--- Requirement A ---
Repeat the birthday thread word for word, from "## shetland (Sep" up to and including "was just grand!!!!!!!!!".
--- Requirement B ---
In the birthday thread, what does the first post say phoenix worms are?

BEGIN Text section

# Happy 3rd Birthday Inky Pie!!!



## LizardGirl (Aug 25, 2008)

My sweet baby boy Inky is 3 today! Officially an old man!    He will be enjoying a luxurious 30 seconds of all-you-can-eat mealies, a scrambly egg cake, and a IOU for some miniature mealworms (tenebrio obscurus) and phoenix worms (soldier fly larvae, yes, *maggots * :lol: ), things he doesn't get too often.

I'll get some pictures and videos to post soon!


----------



## Immortalia (Jan 24, 2009)

Awww, Happy Birthday Inky!!!!!!!


----------



## shetland (Sep 2, 2008)

Happy birthday my beautiful little boy! You know how much I love you. I can't wait to see your new pictures. I hope your day was just grand!!!!!!!!!


----------



## Lilysmommy (Jan 7, 2009)

Happy birthday Inky!!! Have fun eating all of your delicious treats!


----------



## SnufflePuff (Apr 16, 2009)

Happy Birthday Inky!!! You still look like a super cute baby hedgie despite your age!


----------



## LarryT (May 12, 2009)

Happy BirthDay Inky :mrgreen: and here's to many more to come :!:


----------



## Kalandra (Aug 25, 2008)

Happy Birthday Inky!


----------



## cynthb (Aug 28, 2008)

Happy Birthday Inky, hope you enjoy your treats!


----------



## Nancy (Aug 22, 2008)

END Text section
BEGIN Items

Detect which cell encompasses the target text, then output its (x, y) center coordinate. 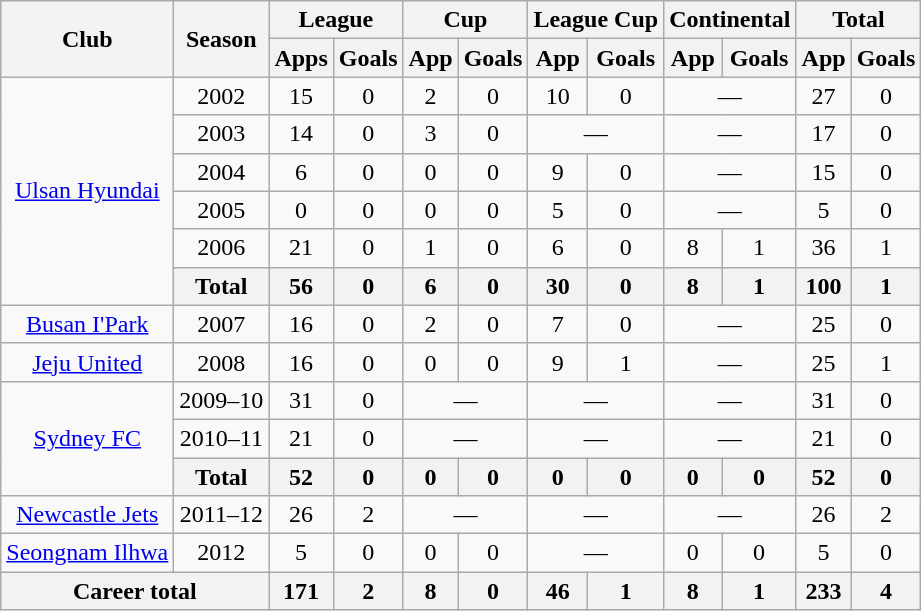
27 (824, 96)
2009–10 (222, 400)
Career total (135, 591)
3 (430, 134)
4 (886, 591)
Newcastle Jets (88, 515)
2007 (222, 324)
2003 (222, 134)
46 (558, 591)
56 (301, 286)
Sydney FC (88, 438)
Busan I'Park (88, 324)
2011–12 (222, 515)
Apps (301, 58)
League Cup (596, 20)
2002 (222, 96)
233 (824, 591)
Cup (466, 20)
2004 (222, 172)
17 (824, 134)
2006 (222, 248)
2005 (222, 210)
2008 (222, 362)
7 (558, 324)
Jeju United (88, 362)
2010–11 (222, 438)
14 (301, 134)
Season (222, 39)
171 (301, 591)
2012 (222, 553)
Club (88, 39)
Continental (730, 20)
36 (824, 248)
Seongnam Ilhwa (88, 553)
100 (824, 286)
Ulsan Hyundai (88, 191)
10 (558, 96)
30 (558, 286)
League (336, 20)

END Items

--- Correct result A ---
## shetland (Sep 2, 2008)

Happy birthday my beautiful little boy! You know how much I love you. I can't wait to see your new pictures. I hope your day was just grand!!!!!!!!!

--- Correct result B ---
Soldier fly larvae.